The best tools for diagnosing necrosis are MRI and US. The computed tomography image of fat necrosis in the extremities has been poorly described3). On MRI, Axial unenhanced T1-weighted image (WI) shows well-defined lobulated intramuscular mass of fat signal intensity (SI). The lesion may have or lack a pseudocapsule with hypointense rims. Fibrous or granulation tissue comprising the pseudocapsule surrounding or within the lesion is low in SI on T1 and fast spin echo (FSE) T2-WI and intermediate to high SI on the short tau inversion recovery (STIR) sequence, corresponding to reactive fibrous tissues. Fat necrosis has a similar imaging appearance as mature adipose tissue. However, difference forms of fat necrosis were seen in the lipomas and atypical lipoma on MRI3). Therefore, additional US was necessary for accurate diagnosis.

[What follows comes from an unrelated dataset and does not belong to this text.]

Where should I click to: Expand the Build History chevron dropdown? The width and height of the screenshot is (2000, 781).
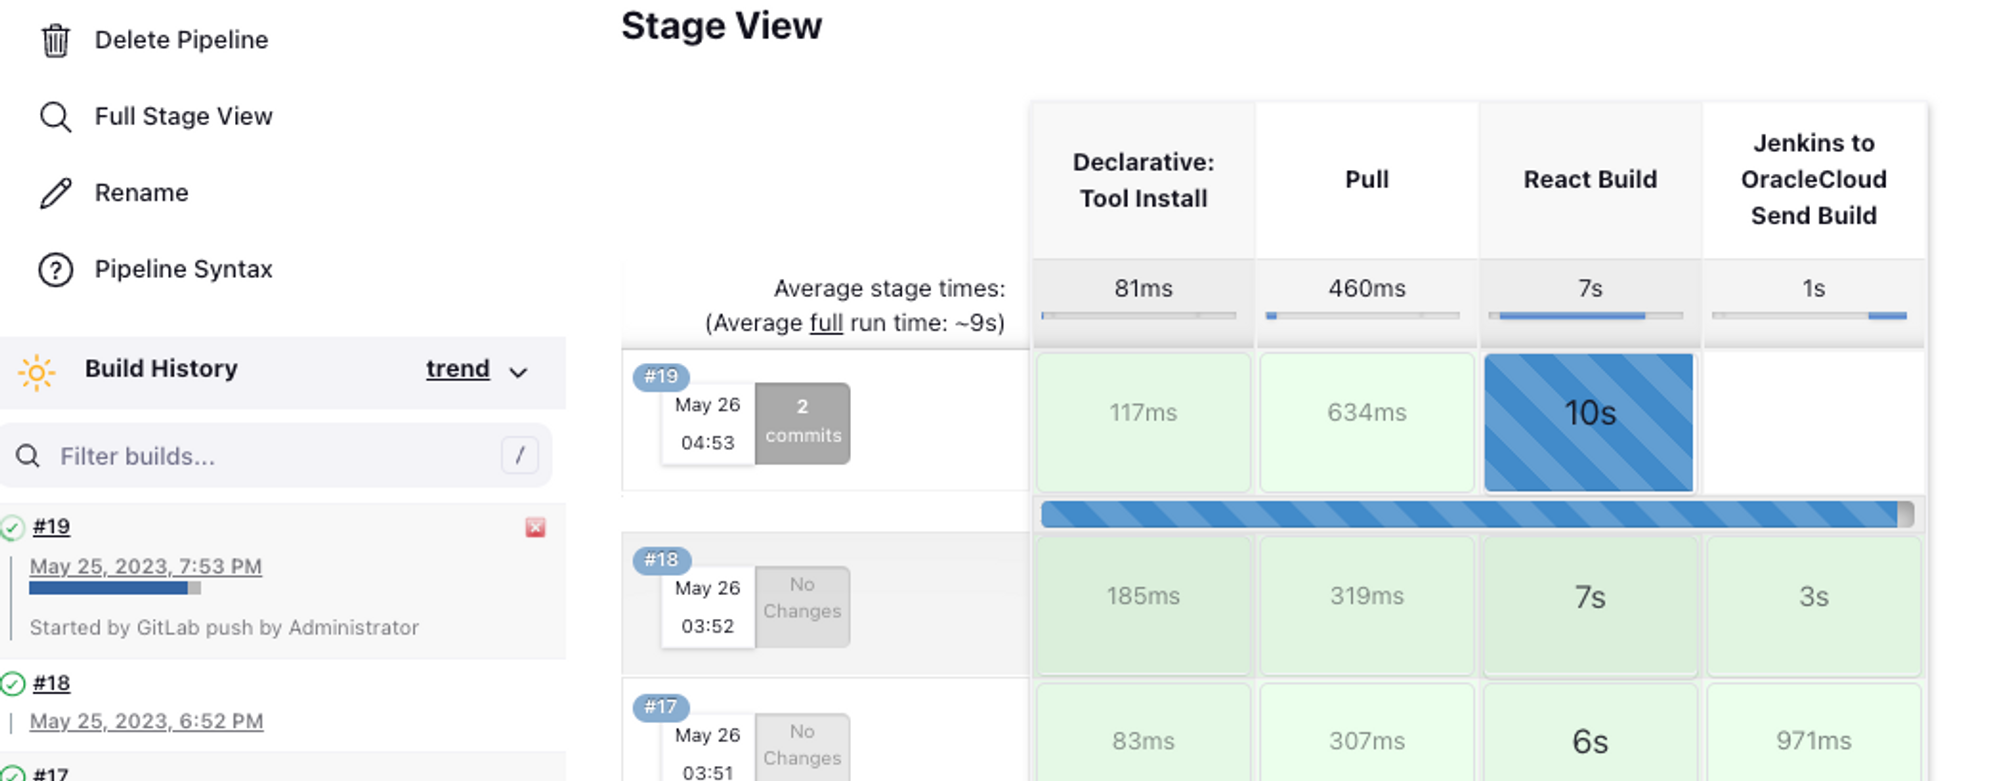tap(518, 372)

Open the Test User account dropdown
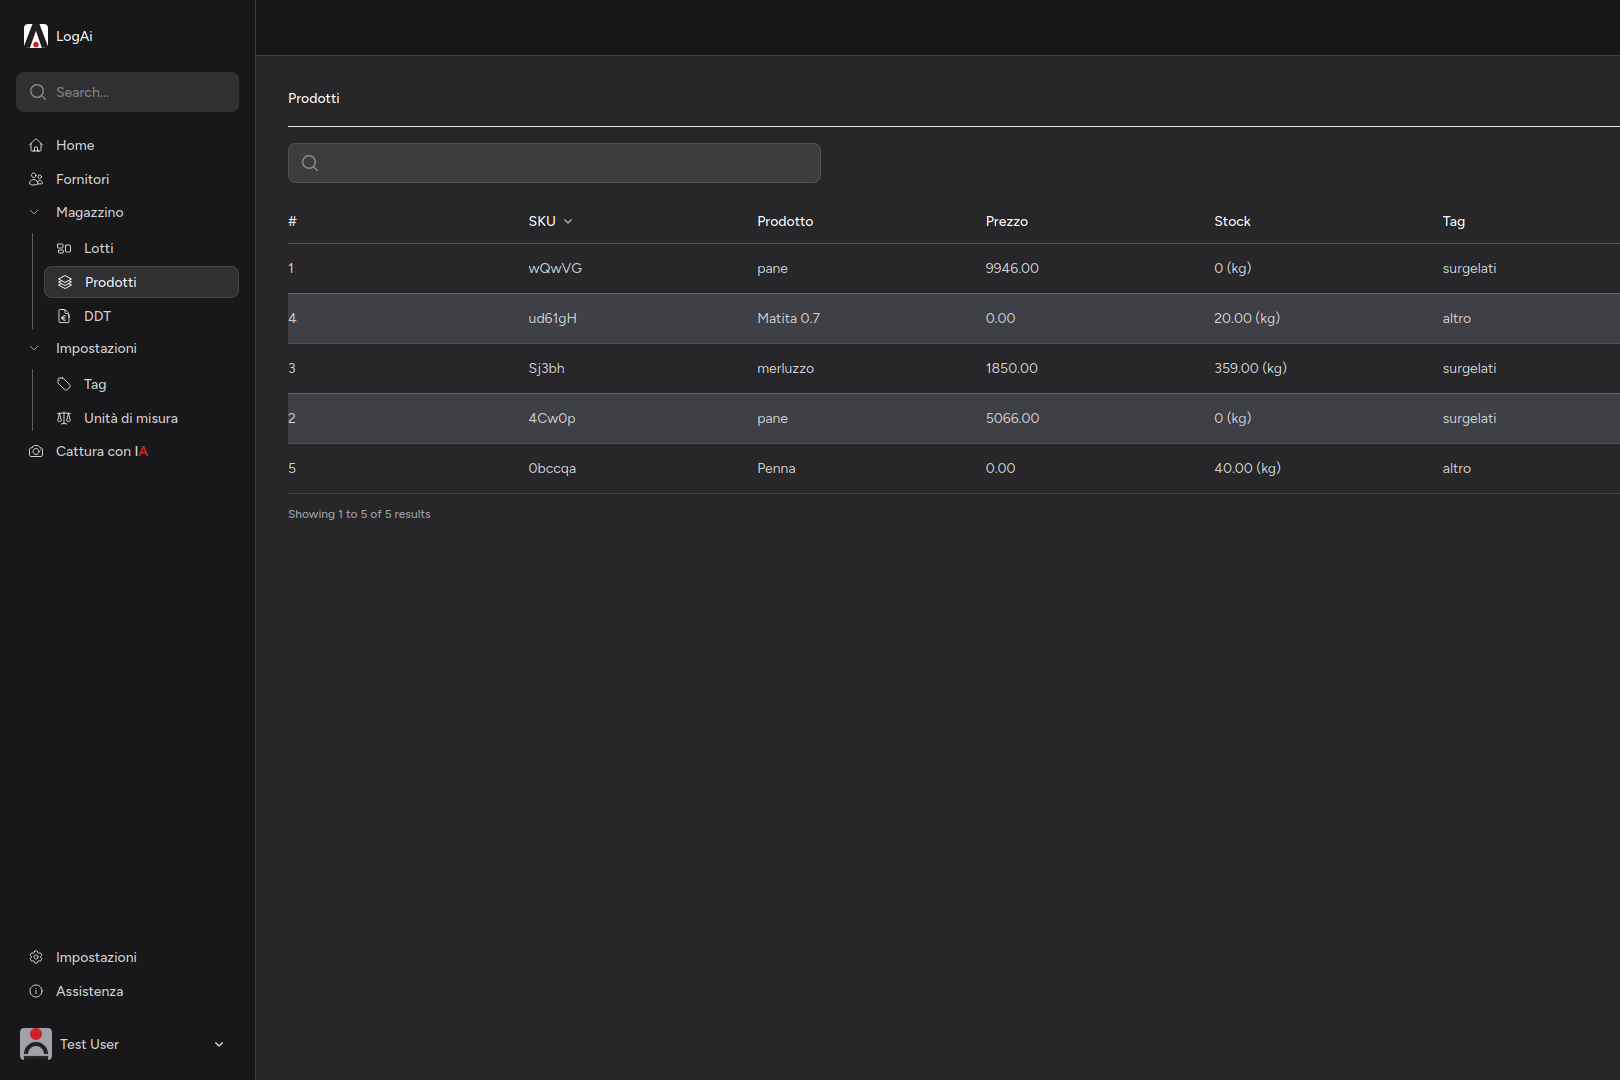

US can assess the nerves and may detect any morphological changes of the nerves. US can also reveal the causes of nerve compression when there are structural abnormalities or space-occupying lesions are present. The most common US finding of the compression neuropathy is a nerve swelling proximal to the compression site4).
US image displays a hypoechoic appearance in most fat necrosis. But the sonographic appearance of isolated fat necrosis of the trunk in extremities has not been well characterized in the literature10). Also, its US findings were very variable. Walsh et al.10) report that echogenicity was 40% isoechoic, 60% hyperechoic, 80% heterogeneous, and 20% homogeneous. A completely surrounding hypoechoic halo was seen in 40%. The area of fat necrosis was poorly defined in 60% and well defined in 40%, showing a mass effect in 60%. They also report that the sonographic appearance of extremity fat necrosis includes a well-defined isoechoic mass with hypoechoic halo and a poorly defined hyperechoic abnormality within the subcutaneous fat. And, these were quite different from our ultrasonic findings.
We could not distinguish between fat necrosis from other mass due to nerve compression symptoms despite performing MRI and ultrasound. Also Posttraumatic fat necrosis has not been reported to cause neurological symptoms by compressing radial nerves.
If the neurological symptoms of radial nerve are suspected after trauma, precise lesion detection is needed using ultrasound and MRI as well as EMG & NCV. Despite these advanced soft-tissue imaging devices, an accurate diagnosis remains absent, and further surgical exploration is necessary for better diagnosis and treatment.